São várias as manifestações de preconceito: a mãe de Erik ainda alega, mais adiante na narrativa, que tome cuidado e proíbe a amizade dos garotos, gritando que a doença em questão não é sarampo nem catapora: é Aids e o contato poderia acabar com a saúde de ambos. Mais adiante, durante uma das aventuras dos jovens, são perseguidos por dois homens: Dexter, para se defender, corta a mão e aponta para o algoz, ameaçando toca-lo com o seu sangue venenoso. Após a brincadeira, o próprio Dexter chora e emociona o espectador ao sentir-se mal com a metabrincadeira realizada durante a tal aventura.

Com A Cura temos a pedagogia do cinema mais uma vez direcionada a discutir, mesmo sem tanta profundidade, esse estigma de aliar o vírus aos homossexuais.

O filme ganha muito por prezar pela inocência dos jovens a todo instante: desde a utópica saída da cidade em direção a Nova Orleans, para encontrar um médico que alega ter a cura para a Aids, até o momento que encontram uma Playboy e começam a folheá-la, curiosos com as esplendorosas garotas que surgiam nas páginas da revista.

Erik, ao aprofundar a amizade com Dexter, inicia também uma relação de afeto com a mãe do seu novo amigo. Numa simples, mas emocionante cena, Linda (a ótima Annabella Sciorra) beija-o na cabeça, numa intensa manifestação de carinho materno, deixando o garoto sem jeito e encantado, principalmente pelo fato de em casa não ter da mãe um sinal sequer de afeto.

Apesar de muito interessante, A Cura tem uma pequena falha: perde um pouco do ritmo por 15 minutos, lá por volta dos 58 minutos de duração: nada muito grave, mas preocupante, afinal, diante de uma trama com concisos 99 minutos, 15 minutos de equívocos poderiam prejudicar o filme. Além disso, o roteiro poderia explorar melhor o fato de todas as pessoas do bairro saberem que Dexter tem Aids: como e por quê?
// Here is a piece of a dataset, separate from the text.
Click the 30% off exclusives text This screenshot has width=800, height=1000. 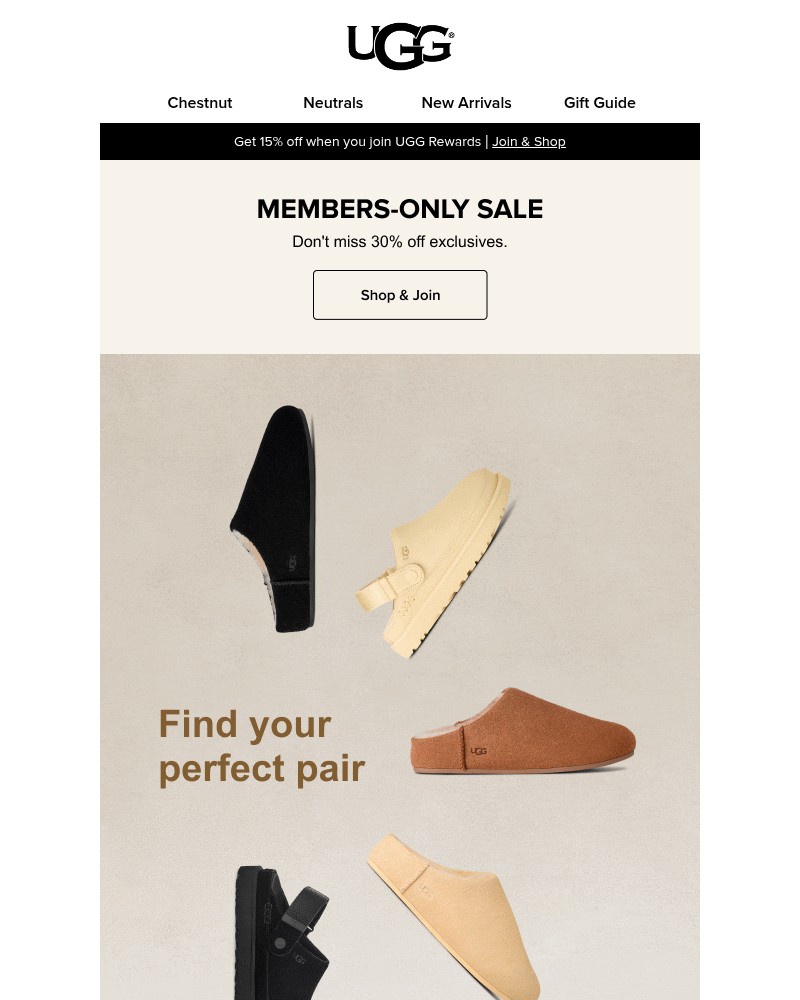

A Cura pode ser interpretada não apenas como a incessante busca pelo remédio para a Aids, mas também a cura do preconceito carregado por Erik e algumas pessoas da sociedade em que convivem.

Vale ressaltar a excelente performance de Brad Renfro, ainda inexperiente, mas formidável: o ator foi mais um dos talentos perdidos da indústria cinematográfica de Hollywood, encontrado morto em sua casa em Los Angeles, por overdose de heróina. Suas atuações em filmes de peso como O Cliente, O Aprendiz e Sleepers – Vingança Adormecida foram ovacionadas pela crítica, além do papel de Huckleberry Finn na adaptação do clássico de Mark Twain.

A fotografia de Andrew Dintenfass e a música de Dave Grusin ajudam na edificação do drama vivido por Dexter, singelos, sem excessos, graças também a eficiente edição de Anthony Sherin. Com 99 minutos de duração, A Cura termina no momento certo e leva o espectador a refletir, mesmo que o tema hoje seja considerado um clichê, sobre o preconceito nosso de cada dia: abominamos e criticamos "coisas" sem ao menos saber com o que estamos lidando, enfrentando, falando.

"A Cura" – nota 9 – Disponível em DVD

*Leonardo Campos escreve quinzenalmente neste espaço sobre cinema e lançamentos em DVD. É pesquisador em cinema, literatura e cultura da Universidade Federal da Bahia (UFBA) e professor de literatura.